D-I-Y Behavior Therapy Program
“My son is 10 years old and has been diagnosed with ADHD. We were looking for strategies to deal with some of his challenging behaviors. What did we do? We gave up punishing our child — no time-outs, no taking things or privileges away from him. They weren’t helping at all. We only reward him now.
“I made a set of file cards and wrote down on each card a thing he likes. Some things are more valuable than others to my son, but the suspense of drawing a card is part of the reward. Rewards include: reading at the dinner table, chewing a piece of sugarless bubble gum, renting a movie for the family to watch, visiting the comic book store. Every time our son succeeds at improving a behavior we had on his chart, he gets to pick a card.
“The trick to this system is to be consistent, and to give the reward as soon as possible after the good behavior, so your child associates a reward with doing something right.

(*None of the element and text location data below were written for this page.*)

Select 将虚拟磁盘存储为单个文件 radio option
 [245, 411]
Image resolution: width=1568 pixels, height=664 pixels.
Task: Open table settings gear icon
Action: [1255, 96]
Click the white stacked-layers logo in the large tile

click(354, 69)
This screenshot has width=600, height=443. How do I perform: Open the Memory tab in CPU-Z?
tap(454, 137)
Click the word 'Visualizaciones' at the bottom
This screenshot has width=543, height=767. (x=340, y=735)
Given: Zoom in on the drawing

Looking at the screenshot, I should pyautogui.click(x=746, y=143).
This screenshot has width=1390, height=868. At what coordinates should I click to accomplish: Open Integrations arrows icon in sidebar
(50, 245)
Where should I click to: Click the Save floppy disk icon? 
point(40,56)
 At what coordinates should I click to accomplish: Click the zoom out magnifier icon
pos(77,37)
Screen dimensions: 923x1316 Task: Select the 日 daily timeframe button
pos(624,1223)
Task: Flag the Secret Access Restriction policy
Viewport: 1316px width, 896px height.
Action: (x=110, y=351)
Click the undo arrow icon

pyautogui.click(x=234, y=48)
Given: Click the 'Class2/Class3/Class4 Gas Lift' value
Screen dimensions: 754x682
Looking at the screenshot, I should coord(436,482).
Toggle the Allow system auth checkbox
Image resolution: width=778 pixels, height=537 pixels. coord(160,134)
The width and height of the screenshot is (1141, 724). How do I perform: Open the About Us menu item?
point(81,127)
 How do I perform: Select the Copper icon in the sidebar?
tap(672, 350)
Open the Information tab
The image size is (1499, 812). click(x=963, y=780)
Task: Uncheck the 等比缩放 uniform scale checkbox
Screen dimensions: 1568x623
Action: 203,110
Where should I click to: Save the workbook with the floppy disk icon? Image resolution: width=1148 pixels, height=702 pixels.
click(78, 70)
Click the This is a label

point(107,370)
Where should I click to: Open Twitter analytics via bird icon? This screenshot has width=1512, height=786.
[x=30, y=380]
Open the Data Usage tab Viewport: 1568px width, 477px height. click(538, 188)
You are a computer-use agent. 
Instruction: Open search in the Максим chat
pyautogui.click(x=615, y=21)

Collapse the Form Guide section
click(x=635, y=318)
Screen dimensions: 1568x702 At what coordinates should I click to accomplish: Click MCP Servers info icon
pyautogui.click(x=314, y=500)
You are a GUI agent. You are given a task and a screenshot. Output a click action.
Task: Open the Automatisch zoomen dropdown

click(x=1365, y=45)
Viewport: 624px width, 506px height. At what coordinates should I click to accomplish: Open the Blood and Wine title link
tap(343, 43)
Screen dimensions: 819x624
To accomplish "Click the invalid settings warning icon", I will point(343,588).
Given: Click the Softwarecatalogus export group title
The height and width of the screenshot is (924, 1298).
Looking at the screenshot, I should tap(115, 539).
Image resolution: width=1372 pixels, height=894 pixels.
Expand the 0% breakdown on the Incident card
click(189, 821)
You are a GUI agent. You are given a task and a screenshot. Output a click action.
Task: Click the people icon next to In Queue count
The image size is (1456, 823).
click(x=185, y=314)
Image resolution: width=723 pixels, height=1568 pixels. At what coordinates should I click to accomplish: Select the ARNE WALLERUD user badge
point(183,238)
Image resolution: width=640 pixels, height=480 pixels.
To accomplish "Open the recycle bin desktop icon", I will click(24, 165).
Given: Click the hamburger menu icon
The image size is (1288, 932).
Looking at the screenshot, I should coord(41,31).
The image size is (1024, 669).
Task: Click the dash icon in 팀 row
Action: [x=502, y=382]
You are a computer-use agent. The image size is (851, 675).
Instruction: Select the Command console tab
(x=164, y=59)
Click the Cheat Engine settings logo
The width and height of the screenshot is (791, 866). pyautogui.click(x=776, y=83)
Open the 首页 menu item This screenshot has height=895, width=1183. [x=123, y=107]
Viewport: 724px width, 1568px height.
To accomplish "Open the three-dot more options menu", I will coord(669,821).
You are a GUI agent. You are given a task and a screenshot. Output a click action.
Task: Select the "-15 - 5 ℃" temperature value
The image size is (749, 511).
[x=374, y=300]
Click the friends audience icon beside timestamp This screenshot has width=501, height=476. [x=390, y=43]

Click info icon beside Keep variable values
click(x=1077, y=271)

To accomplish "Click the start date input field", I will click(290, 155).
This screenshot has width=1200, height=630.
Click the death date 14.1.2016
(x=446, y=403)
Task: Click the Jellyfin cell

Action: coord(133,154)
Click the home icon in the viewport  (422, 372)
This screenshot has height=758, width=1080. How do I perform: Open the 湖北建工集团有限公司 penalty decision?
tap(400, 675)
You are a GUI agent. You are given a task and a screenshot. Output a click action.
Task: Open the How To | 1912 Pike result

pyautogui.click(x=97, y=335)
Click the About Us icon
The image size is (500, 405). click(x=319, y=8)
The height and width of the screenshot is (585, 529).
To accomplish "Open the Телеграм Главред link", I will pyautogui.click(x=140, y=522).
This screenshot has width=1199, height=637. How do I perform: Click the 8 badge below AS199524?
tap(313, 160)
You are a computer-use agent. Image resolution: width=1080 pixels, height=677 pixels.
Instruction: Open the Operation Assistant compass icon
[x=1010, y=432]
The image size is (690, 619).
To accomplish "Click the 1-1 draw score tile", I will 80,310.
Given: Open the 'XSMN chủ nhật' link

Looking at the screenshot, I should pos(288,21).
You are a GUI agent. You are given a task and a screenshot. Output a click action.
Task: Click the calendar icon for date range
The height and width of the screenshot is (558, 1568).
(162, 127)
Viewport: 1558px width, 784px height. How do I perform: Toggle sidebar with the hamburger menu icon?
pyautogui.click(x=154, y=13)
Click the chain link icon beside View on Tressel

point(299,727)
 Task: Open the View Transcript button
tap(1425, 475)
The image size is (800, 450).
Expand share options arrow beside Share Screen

Things we’ve learned over the past year:
- focus on two or, at most, three behaviors at a time
- follow through every time your child demonstrates a behavior you”ve identified as worth rewarding
- make sure both parents follow the program to the letter
- be patient…it takes repeated rewards — over weeks — to cement a certain behavior in your child’s mind
- don’t hand out things on the reward cards for anything except the desired behavior
- don’t punish your child when he or she fails at the behavior; do your best to remain calm and matter of fact. Say something like, ‘Darn, I wanted you to get that reward. Next time you’ll do it.’ This is especially hard when you’re at your wit’s end and angry about how your kid is behaving.
“We haven’t done this program perfectly, but we have succeeded in getting our son to do some of the behaviors we agreed upon. More important, our program has made a huge difference in the tone and spirit of our household.”